A Speech Dialog Box for Universal Windows Phone apps

In this article I present a Universal Control to assist in text-to-speech and speech-to-text use cases on Windows Phone 8.1. The Speech Dialog Box is a templatable custom control in a shared universal project. Its default look is inspired by the Cortana UI: a text block with a microphone button attached to it:

Cortana SDB_Default

The Speech Input Dialog is an evolution of the Speech Input Box that I used in the previous two blog posts. This newer version of the control has a more ambitious purpose: it is designed to not only recognize and repeat speech input, but to engage a full conversation. Here’s a class diagram:

Style

The Speech Dialog Box comes as a localizable and templatable Custom Control. Its default style lives in the generic.xaml file. This style embeds a MediaElement, which is necessary for speaking, and a different grid for each relevant state. The control’s states are

  • Default: the control displays its current content (Question or Text) in a TextBlock, and also a Button to start listening.
  • Listening: the control shows in a TextBlock that he’s listening to you, and also a Button to cancel.
  • Typing: the control accepts typed input through a TextBox.
  • Thinking: the control shows in a TextBlock that he’s trying to recognize the input, and also a Button to cancel.
  • The Speaking state has no particular UI.

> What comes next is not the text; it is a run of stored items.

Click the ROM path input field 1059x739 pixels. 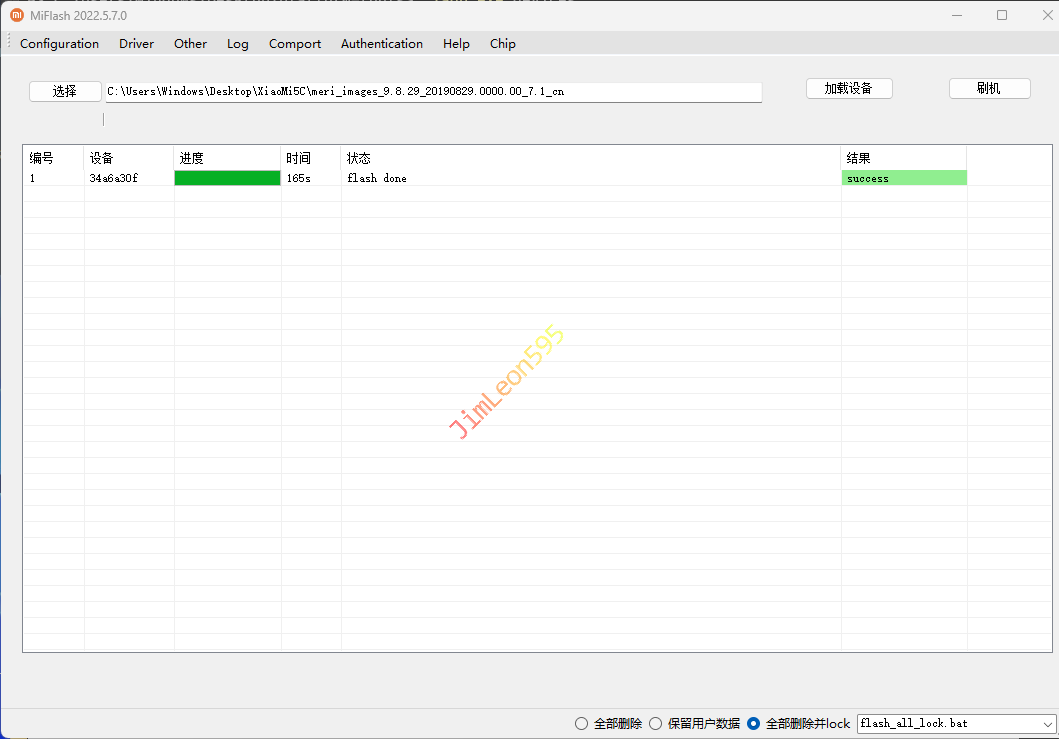coord(433,92)
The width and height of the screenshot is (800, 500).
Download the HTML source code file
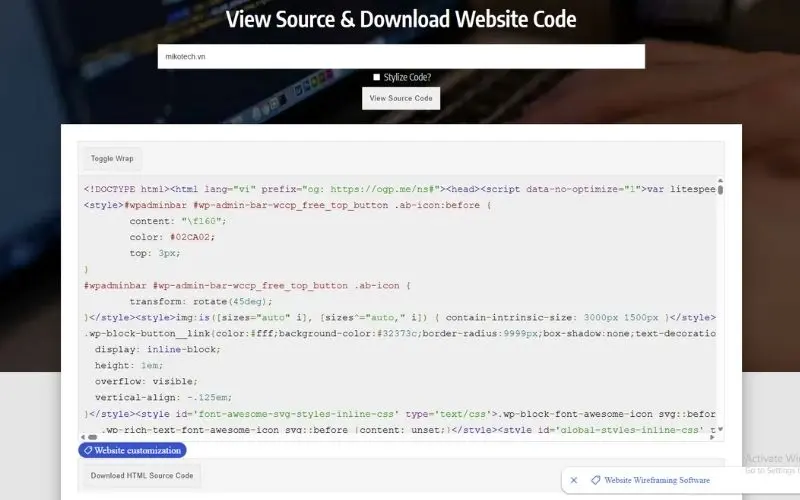tap(142, 475)
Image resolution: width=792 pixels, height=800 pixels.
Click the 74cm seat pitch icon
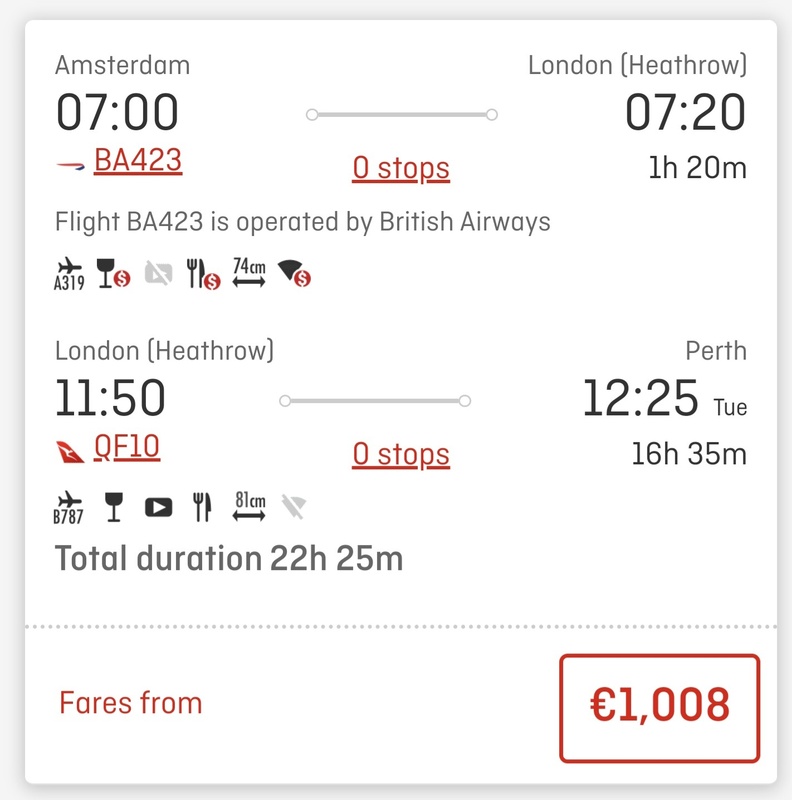pyautogui.click(x=249, y=273)
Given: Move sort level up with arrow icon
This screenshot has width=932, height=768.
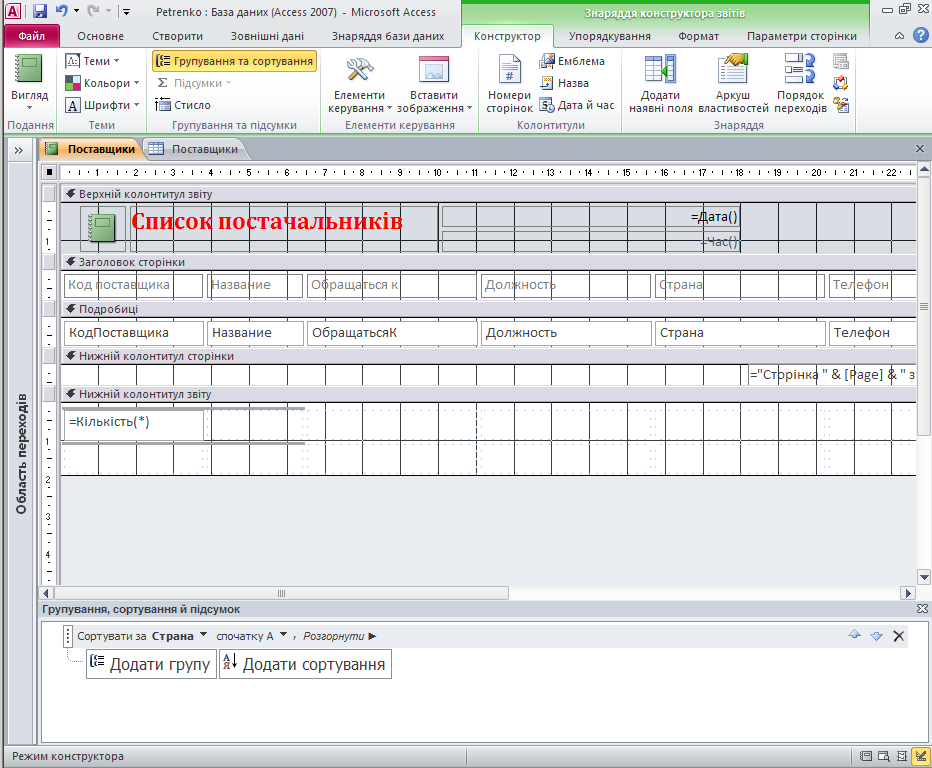Looking at the screenshot, I should pyautogui.click(x=854, y=635).
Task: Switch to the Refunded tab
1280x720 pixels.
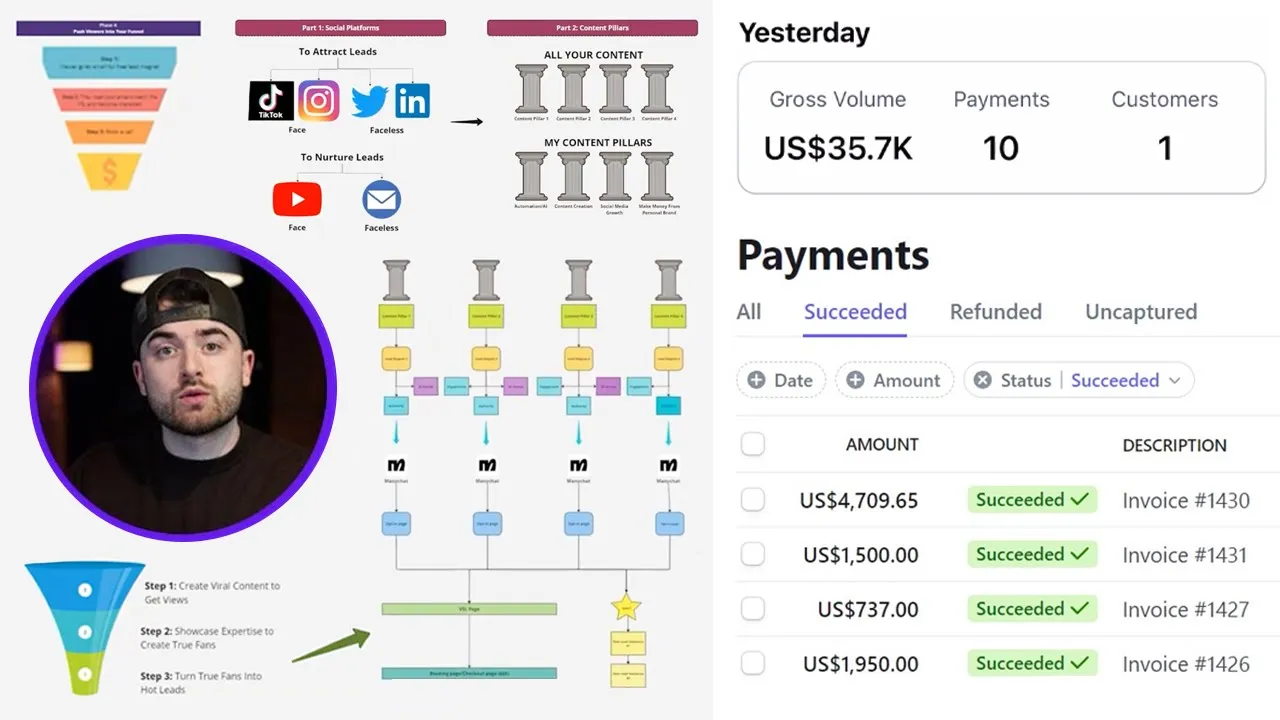Action: pos(995,312)
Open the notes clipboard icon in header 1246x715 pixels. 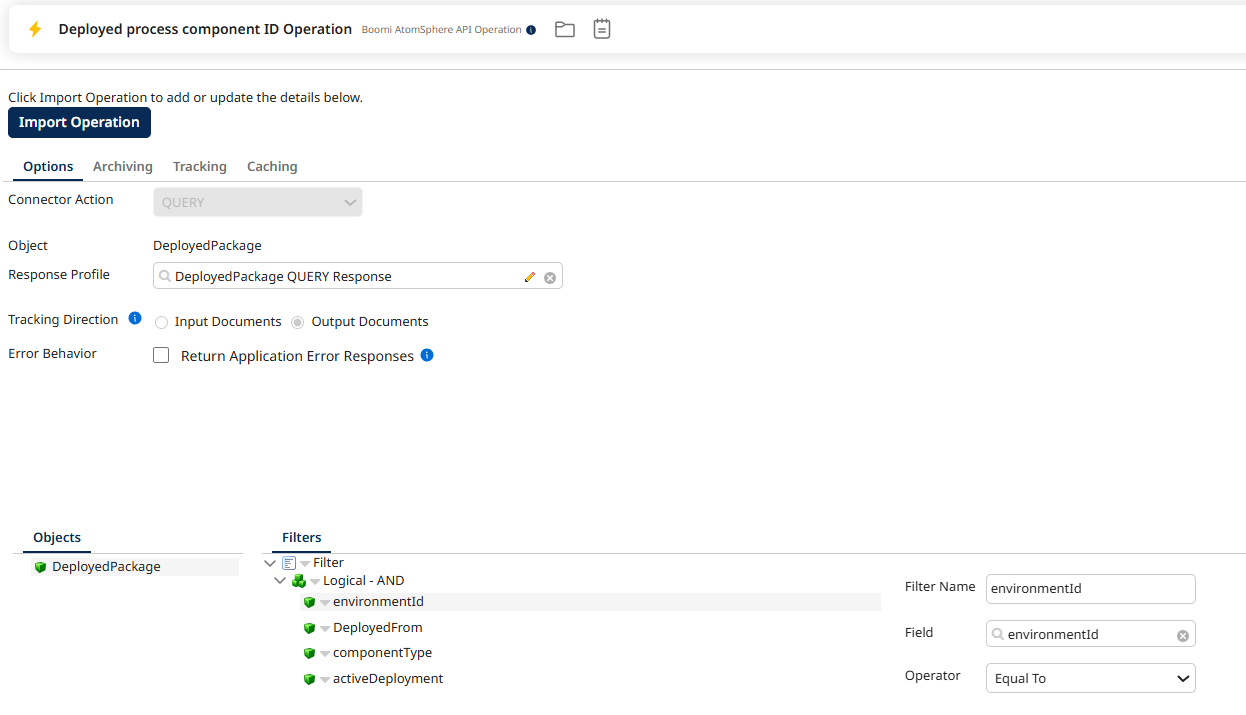click(602, 29)
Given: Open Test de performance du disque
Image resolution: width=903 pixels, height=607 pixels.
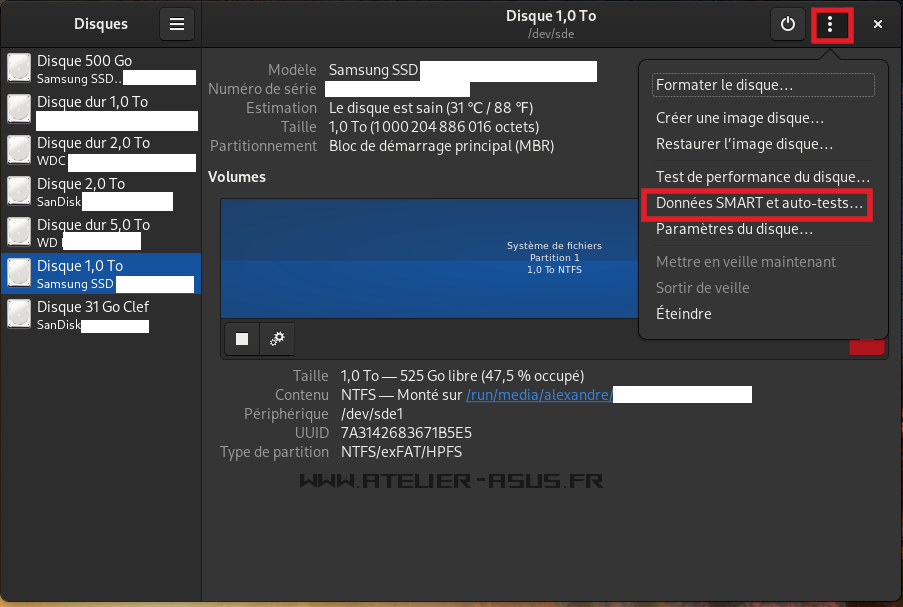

You don’t need to override this template to make the control blend into your design. The following properties are available to tweak its look:

  • Foreground: the color of the text in default and typing modes, becomes background color in other modes
  • Background: the background color in default and typing modes
  • Highlight: the secondary color, used for the border in typing mode and for the text and icons in listening mode
  • ButtonBackground: the background color for the button in default mode

Here’s and overview of the control in the different states, using the default color scheme:

SDB_Question SDB_Typing SDB_Listening SDB_Thinking

Managing a Conversation

The Speech Dialog Box comes with the following public members that help you to set up a two-way conversation:

  • VoiceGender: sets the gender to use for the voice (note: the language is taken from the UI culture).
  • Question: sets the question that the control will ask you.
  • Constraints: the list of constraints for speech recognition, e.g. a Semantic Interpretation for Speech Recognition (SISR) – there’s a nice example of this here.
  • StartListening: sets the control to listening mode.
  • Text: the recognized text.
  • TextChanged: this event is raised when the control has finished the text recognition.
  • ResponsePattern: the string format that specifies how the control will reply the recognized text to you, e.g. “I understood {0}”.
  • Speak: lets the control repeat the text.
  • Speak(string text): lets the control speak the specified text in its current voice.
  • SpeakSsml(string ssml): lets the  control speak the specified Speech Synthesis Markup Language (SSML) text in its current voice.

An example

The sample app contains buttons that demonstrate all of the control’s features. Here’s how the Speech Dialog Box is defined in XAML:

<controls:SpeechDialogBox x:Name="SpeechDialogBox"
                          Background="White"
                          Foreground="Black"
                          ButtonBackground="DimGray"
                          Highlight="DarkOrange" />

Here’s the code behind the ‘conversation’ button:

private async void ConversationButton_Click(object sender, RoutedEventArgs e)
{
    // Set the question.
    this.SpeechDialogBox.Question = "What's your favorite color?";

    // Let the control ask the question out loud.
    await this.SpeechDialogBox.Speak("What is your favorite color?");

    // Reset the control when it answered (optional).
    this.SpeechDialogBox.TextChanged += this.SpeechInputBox_TextChanged;

    // Teach the control to recognize the colors of the rainbow in a random text.
    var storageFile = await StorageFile.GetFileFromApplicationUriAsync(new Uri("ms-appx:///Assets//ColorRecognizer.xml"));
    var grammarFileConstraint = new SpeechRecognitionGrammarFileConstraint(storageFile, "colors");
    this.SpeechDialogBox.Constraints.Clear();
    this.SpeechDialogBox.Constraints.Add(grammarFileConstraint);
            
    // Format the spoken response.
    this.SpeechDialogBox.ResponsePattern = "What a coincidence. {0} is my favorite color too.";
            
    // Start listening
    this.SpeechDialogBox.StartListening();
}

private async void SpeechInputBox_TextChanged(object sender, EventArgs e)
{
    this.SpeechDialogBox.TextChanged -= this.SpeechInputBox_TextChanged;
    await this.SpeechDialogBox.Reset();
}

Here’s how the conversation may look like:

  • Phone: “What is your favorite color?”
  • Person: “I think it’s blue today.”
  • Phone: “What a coincidence: blue is my favorite color too.”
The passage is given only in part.